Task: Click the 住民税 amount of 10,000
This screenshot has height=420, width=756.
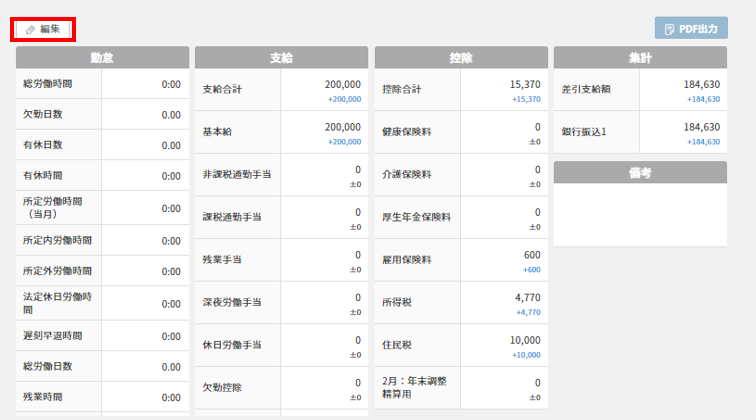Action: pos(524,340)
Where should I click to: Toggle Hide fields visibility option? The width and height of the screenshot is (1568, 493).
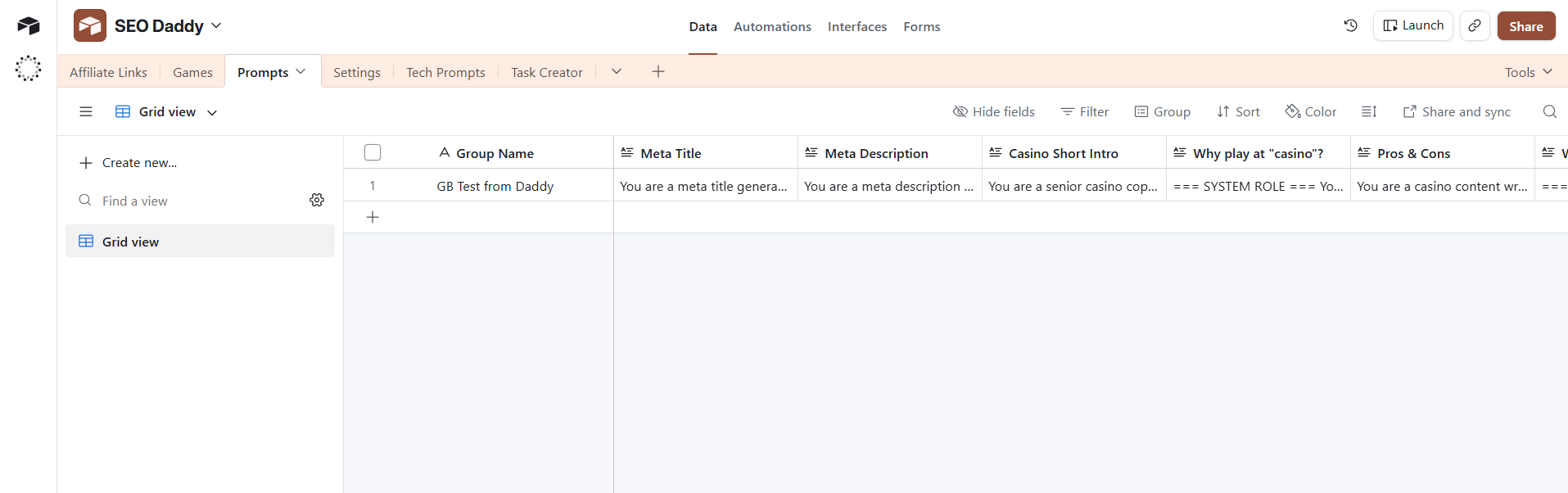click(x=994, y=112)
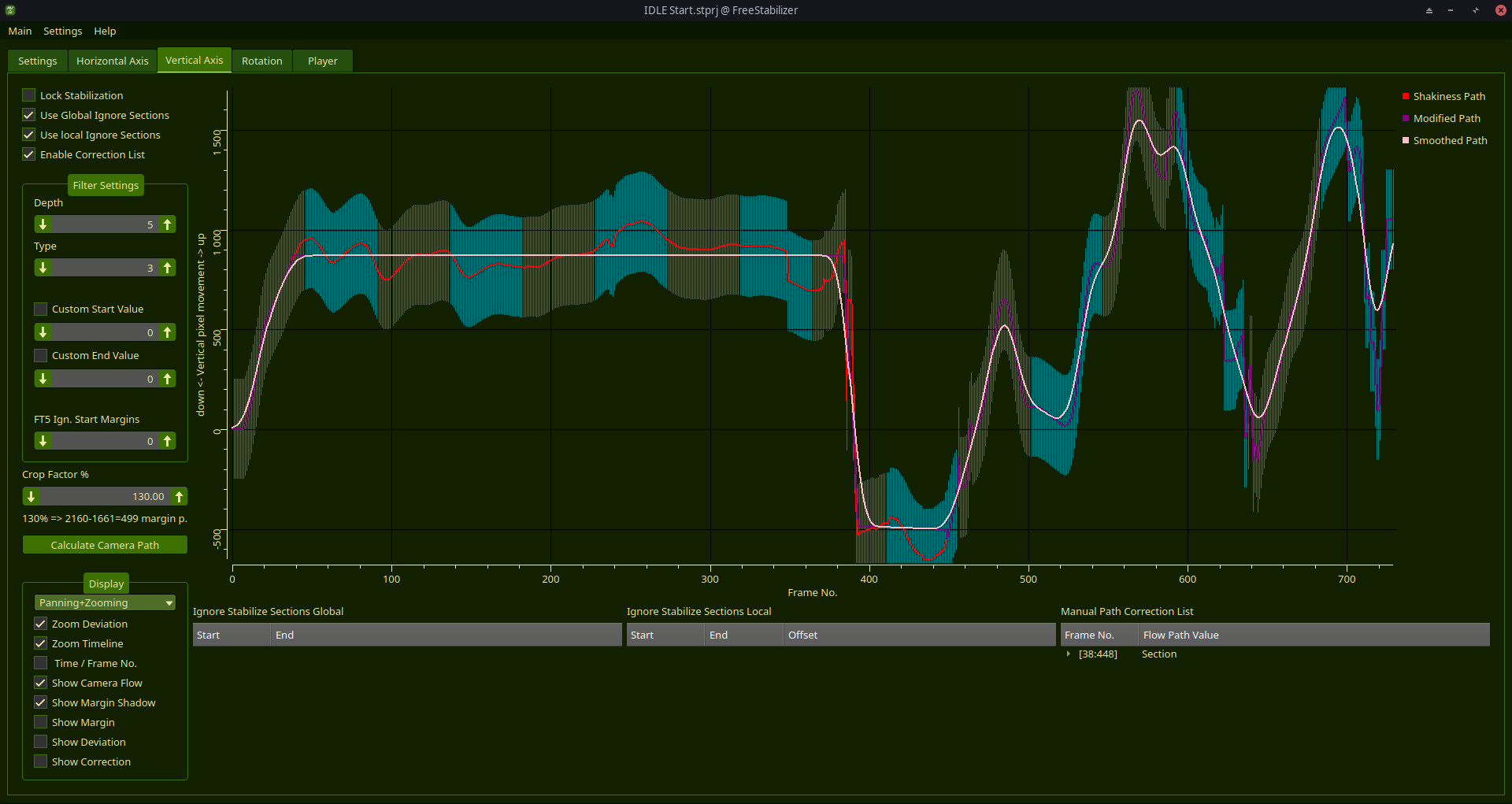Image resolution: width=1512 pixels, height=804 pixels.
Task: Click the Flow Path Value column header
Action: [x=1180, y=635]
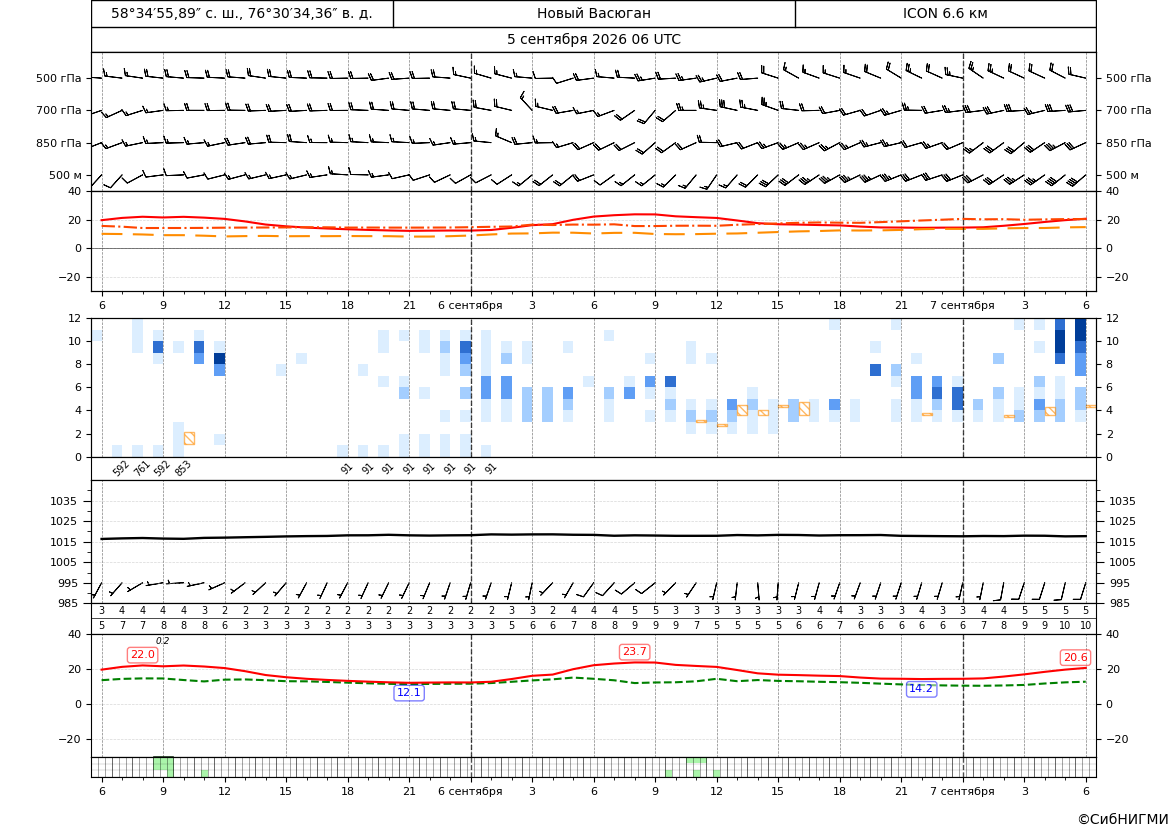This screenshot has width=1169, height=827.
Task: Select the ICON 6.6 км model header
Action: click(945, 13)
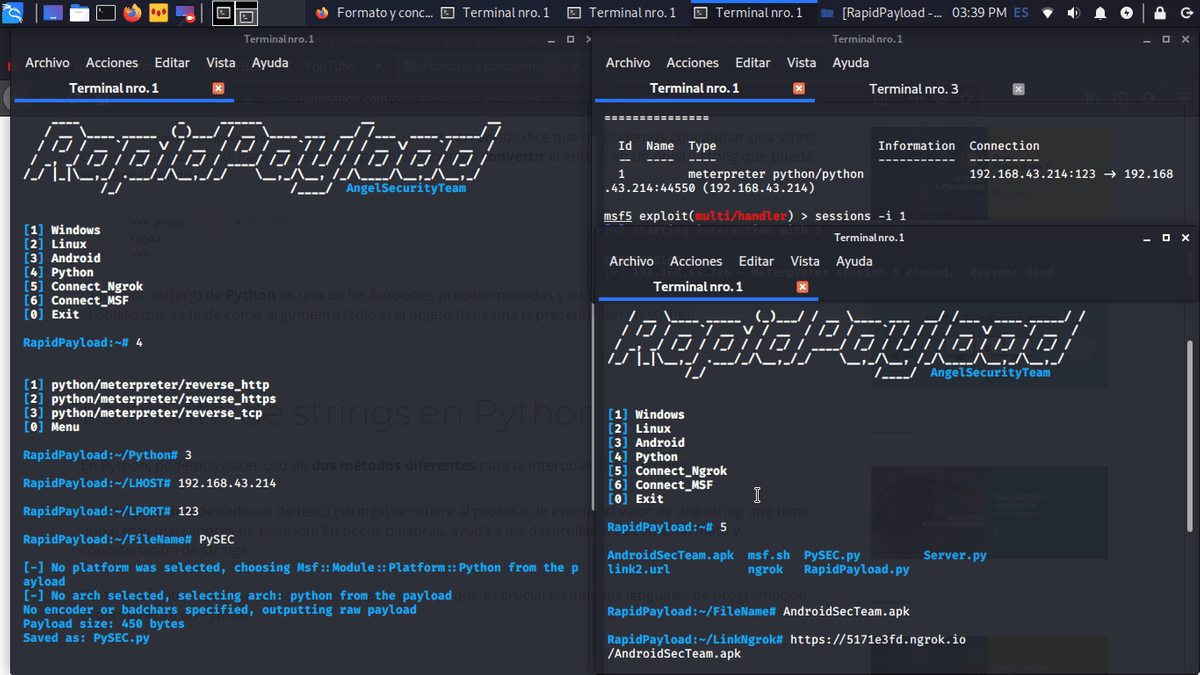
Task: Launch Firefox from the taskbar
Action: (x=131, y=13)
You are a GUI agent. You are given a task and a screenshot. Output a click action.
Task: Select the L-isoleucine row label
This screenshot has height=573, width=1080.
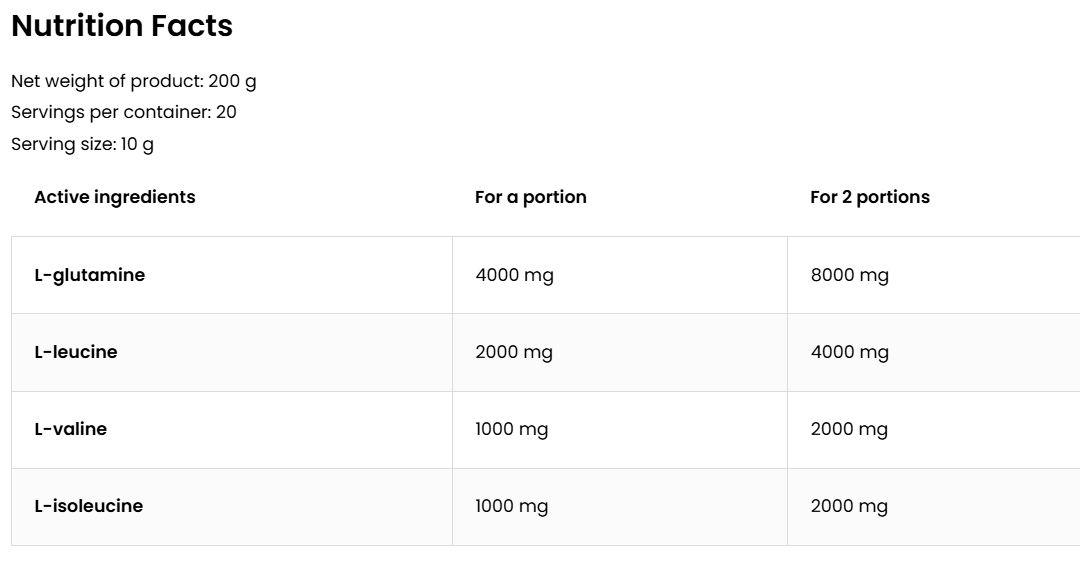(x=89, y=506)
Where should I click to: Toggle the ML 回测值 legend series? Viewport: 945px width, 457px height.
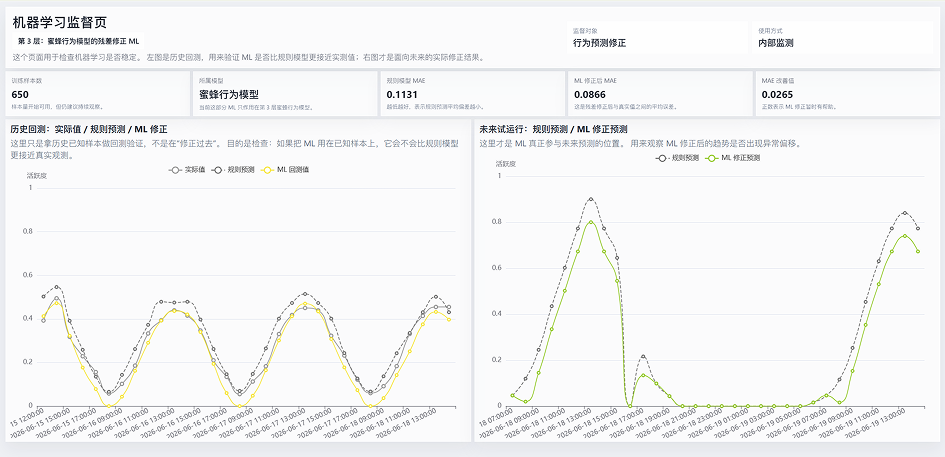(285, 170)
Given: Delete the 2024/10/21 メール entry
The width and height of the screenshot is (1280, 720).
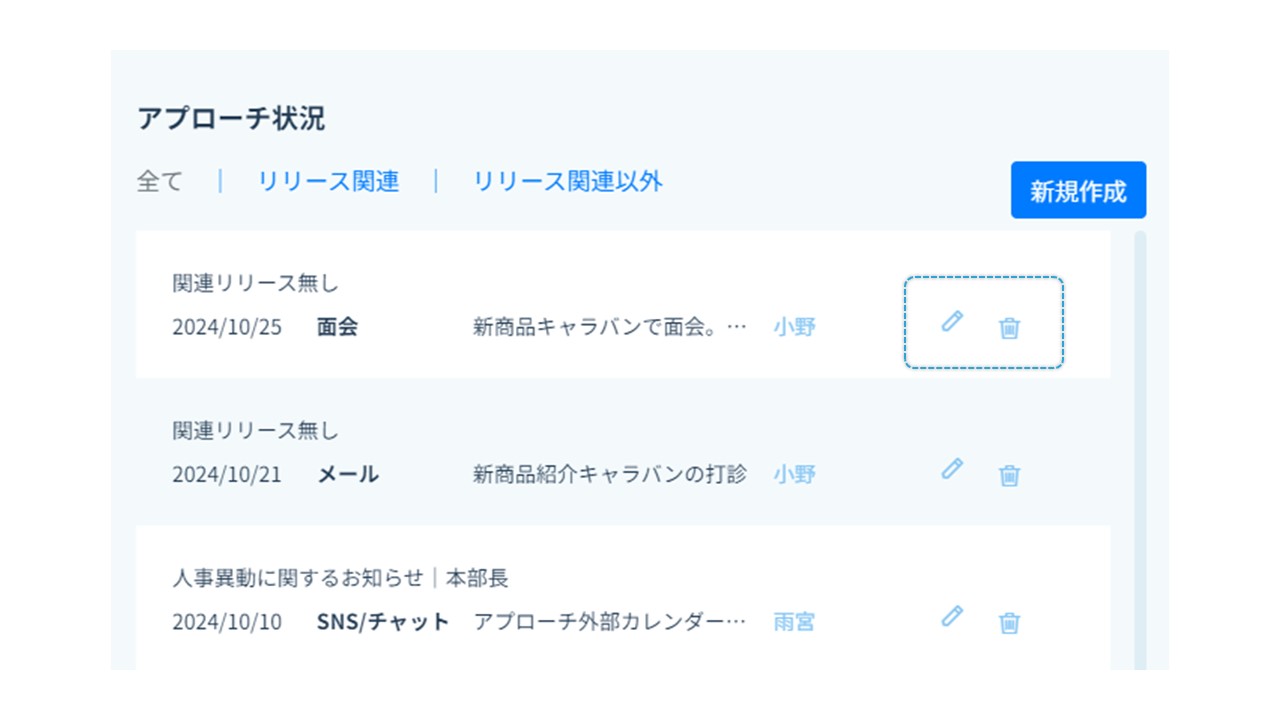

# [Problem description]
Please repeat exactly the lines from the one containing "This screenshot has height=420, width=756." through the last line of the records, both included, and leave out the pictures.

# [Exercise output]
This screenshot has height=420, width=756.
Action: pos(524,340)
Where should I click to: Toggle Hide fields visibility option? The width and height of the screenshot is (1568, 493).
click(x=994, y=112)
Image resolution: width=1512 pixels, height=804 pixels.
Task: Click the Flow Path Value column header
Action: [x=1180, y=635]
This screenshot has width=1169, height=827.
Task: Select the ICON 6.6 км model header
Action: click(945, 13)
Task: Launch Firefox from the taskbar
Action: (x=131, y=13)
You are a GUI agent. You are given a task and a screenshot. Output a click action.
Task: Select the L-isoleucine row label
This screenshot has height=573, width=1080.
(x=89, y=506)
Where should I click to: Toggle the ML 回测值 legend series? Viewport: 945px width, 457px height.
(285, 170)
Given: Delete the 2024/10/21 メール entry
The width and height of the screenshot is (1280, 720).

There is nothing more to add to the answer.